* [SET PROBLEM] Arrange the lines of all the records below as a JSON list of strings, with one string per line and blank lines left out.

* [RECORDS SHOWN]
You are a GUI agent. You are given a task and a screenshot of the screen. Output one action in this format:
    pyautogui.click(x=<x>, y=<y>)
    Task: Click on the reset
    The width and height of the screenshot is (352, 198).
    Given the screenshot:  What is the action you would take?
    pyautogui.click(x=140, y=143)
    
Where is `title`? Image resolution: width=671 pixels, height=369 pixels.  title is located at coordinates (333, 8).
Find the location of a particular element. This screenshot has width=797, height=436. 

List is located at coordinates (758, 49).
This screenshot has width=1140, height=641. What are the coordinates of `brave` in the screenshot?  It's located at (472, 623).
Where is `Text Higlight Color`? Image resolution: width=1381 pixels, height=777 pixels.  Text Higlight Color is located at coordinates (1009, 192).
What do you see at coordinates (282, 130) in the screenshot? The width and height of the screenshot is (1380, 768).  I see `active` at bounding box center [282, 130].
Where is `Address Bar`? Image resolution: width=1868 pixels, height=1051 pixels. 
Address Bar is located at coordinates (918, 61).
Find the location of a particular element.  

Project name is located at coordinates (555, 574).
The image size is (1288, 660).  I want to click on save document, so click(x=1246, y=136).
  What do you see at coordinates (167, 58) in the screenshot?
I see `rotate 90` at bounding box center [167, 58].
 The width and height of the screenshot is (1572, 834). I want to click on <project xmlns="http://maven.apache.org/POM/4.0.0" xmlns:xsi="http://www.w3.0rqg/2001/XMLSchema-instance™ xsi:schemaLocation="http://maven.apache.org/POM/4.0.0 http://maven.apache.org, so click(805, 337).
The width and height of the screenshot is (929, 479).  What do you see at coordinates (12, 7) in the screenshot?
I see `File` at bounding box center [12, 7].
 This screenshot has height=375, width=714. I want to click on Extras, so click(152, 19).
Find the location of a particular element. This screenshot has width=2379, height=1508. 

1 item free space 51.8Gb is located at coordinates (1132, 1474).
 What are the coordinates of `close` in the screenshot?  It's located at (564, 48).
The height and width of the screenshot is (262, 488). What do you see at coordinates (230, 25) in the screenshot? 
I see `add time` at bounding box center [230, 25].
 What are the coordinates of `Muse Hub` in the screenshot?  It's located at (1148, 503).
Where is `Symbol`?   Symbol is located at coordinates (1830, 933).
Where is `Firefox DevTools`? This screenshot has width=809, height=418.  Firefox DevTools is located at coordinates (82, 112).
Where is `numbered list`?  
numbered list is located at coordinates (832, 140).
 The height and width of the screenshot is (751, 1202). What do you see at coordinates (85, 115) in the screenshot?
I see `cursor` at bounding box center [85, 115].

* [EXERCISE RESULT]
[
  "You are a GUI agent. You are given a task and a screenshot of the screen. Output one action in this format:",
  "    pyautogui.click(x=<x>, y=<y>)",
  "    Task: Click on the reset",
  "    The width and height of the screenshot is (352, 198).",
  "    Given the screenshot:  What is the action you would take?",
  "    pyautogui.click(x=140, y=143)",
  "Where is `title`? Image resolution: width=671 pixels, height=369 pixels.  title is located at coordinates (333, 8).",
  "Find the location of a particular element. This screenshot has width=797, height=436. ",
  "List is located at coordinates (758, 49).",
  "This screenshot has width=1140, height=641. What are the coordinates of `brave` in the screenshot?  It's located at (472, 623).",
  "Where is `Text Higlight Color`? Image resolution: width=1381 pixels, height=777 pixels.  Text Higlight Color is located at coordinates (1009, 192).",
  "What do you see at coordinates (282, 130) in the screenshot? The width and height of the screenshot is (1380, 768).  I see `active` at bounding box center [282, 130].",
  "Where is `Address Bar`? Image resolution: width=1868 pixels, height=1051 pixels. ",
  "Address Bar is located at coordinates (918, 61).",
  "Find the location of a particular element.  ",
  "Project name is located at coordinates (555, 574).",
  "The image size is (1288, 660).  I want to click on save document, so click(x=1246, y=136).",
  "  What do you see at coordinates (167, 58) in the screenshot?",
  "I see `rotate 90` at bounding box center [167, 58].",
  " The width and height of the screenshot is (1572, 834). I want to click on <project xmlns=\"http://maven.apache.org/POM/4.0.0\" xmlns:xsi=\"http://www.w3.0rqg/2001/XMLSchema-instance™ xsi:schemaLocation=\"http://maven.apache.org/POM/4.0.0 http://maven.apache.org, so click(805, 337).",
  "The width and height of the screenshot is (929, 479).  What do you see at coordinates (12, 7) in the screenshot?",
  "I see `File` at bounding box center [12, 7].",
  " This screenshot has height=375, width=714. I want to click on Extras, so click(152, 19).",
  "Find the location of a particular element. This screenshot has width=2379, height=1508. ",
  "1 item free space 51.8Gb is located at coordinates (1132, 1474).",
  " What are the coordinates of `close` in the screenshot?  It's located at (564, 48).",
  "The height and width of the screenshot is (262, 488). What do you see at coordinates (230, 25) in the screenshot? ",
  "I see `add time` at bounding box center [230, 25].",
  " What are the coordinates of `Muse Hub` in the screenshot?  It's located at (1148, 503).",
  "Where is `Symbol`?   Symbol is located at coordinates (1830, 933).",
  "Where is `Firefox DevTools`? This screenshot has width=809, height=418.  Firefox DevTools is located at coordinates (82, 112).",
  "Where is `numbered list`?  ",
  "numbered list is located at coordinates (832, 140).",
  " The height and width of the screenshot is (751, 1202). What do you see at coordinates (85, 115) in the screenshot?",
  "I see `cursor` at bounding box center [85, 115]."
]